Required action. Read the entries below and pull out each line with the string "Ирис".

(Dataset entries)
<<<<

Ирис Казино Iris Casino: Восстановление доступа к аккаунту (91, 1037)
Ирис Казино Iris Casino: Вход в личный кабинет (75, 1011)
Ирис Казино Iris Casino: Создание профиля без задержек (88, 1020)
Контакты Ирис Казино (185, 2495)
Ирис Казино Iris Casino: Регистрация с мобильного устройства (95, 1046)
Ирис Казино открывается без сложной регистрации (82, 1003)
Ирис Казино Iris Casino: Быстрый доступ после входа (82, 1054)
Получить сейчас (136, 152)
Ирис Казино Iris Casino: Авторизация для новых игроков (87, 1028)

>>>>

Exercise response.
Ирис Казино Iris Casino: Восстановление доступа к аккаунту (91, 1037)
Ирис Казино Iris Casino: Вход в личный кабинет (75, 1011)
Ирис Казино Iris Casino: Создание профиля без задержек (88, 1020)
Контакты Ирис Казино (185, 2495)
Ирис Казино Iris Casino: Регистрация с мобильного устройства (95, 1046)
Ирис Казино открывается без сложной регистрации (82, 1003)
Ирис Казино Iris Casino: Быстрый доступ после входа (82, 1054)
Ирис Казино Iris Casino: Авторизация для новых игроков (87, 1028)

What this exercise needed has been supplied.